--- Input material ---
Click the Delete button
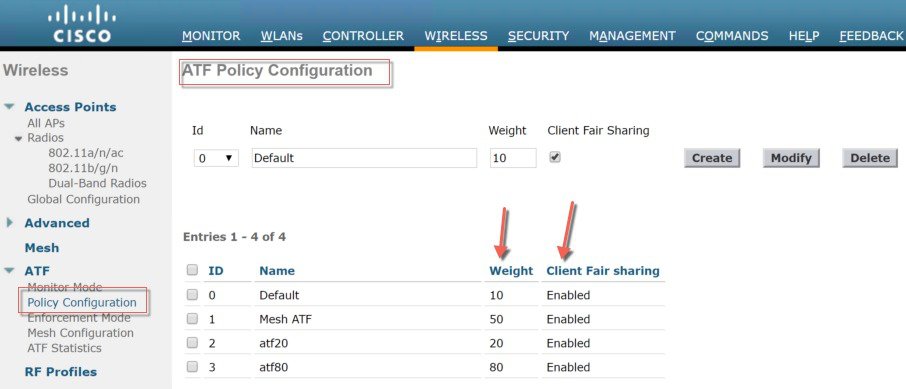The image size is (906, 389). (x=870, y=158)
---
--- Input material ---
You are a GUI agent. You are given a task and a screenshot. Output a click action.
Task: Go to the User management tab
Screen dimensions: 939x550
---
--- Input material ---
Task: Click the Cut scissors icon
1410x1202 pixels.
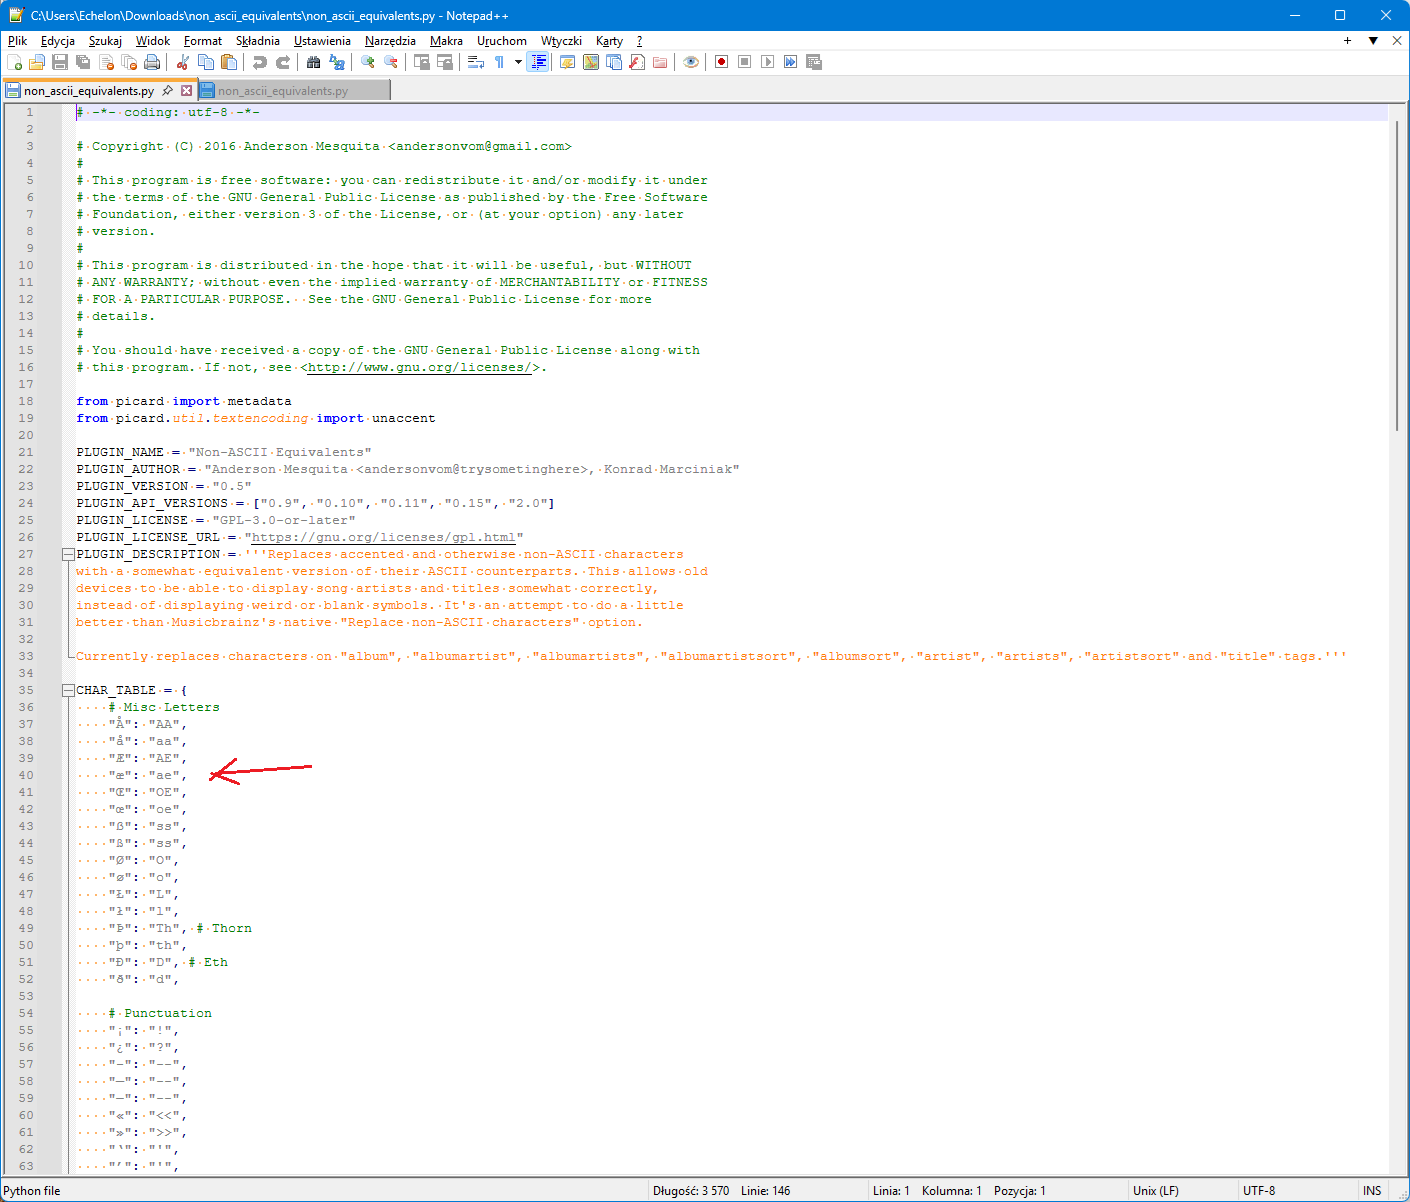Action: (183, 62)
---
Transcribe the entries from the line with "Task: Click the Cut scissors icon" up to and including the line with "Action: (183, 62)", copying each line exactly and leaving out the pictures.

Task: Click the Cut scissors icon
1410x1202 pixels.
Action: (183, 62)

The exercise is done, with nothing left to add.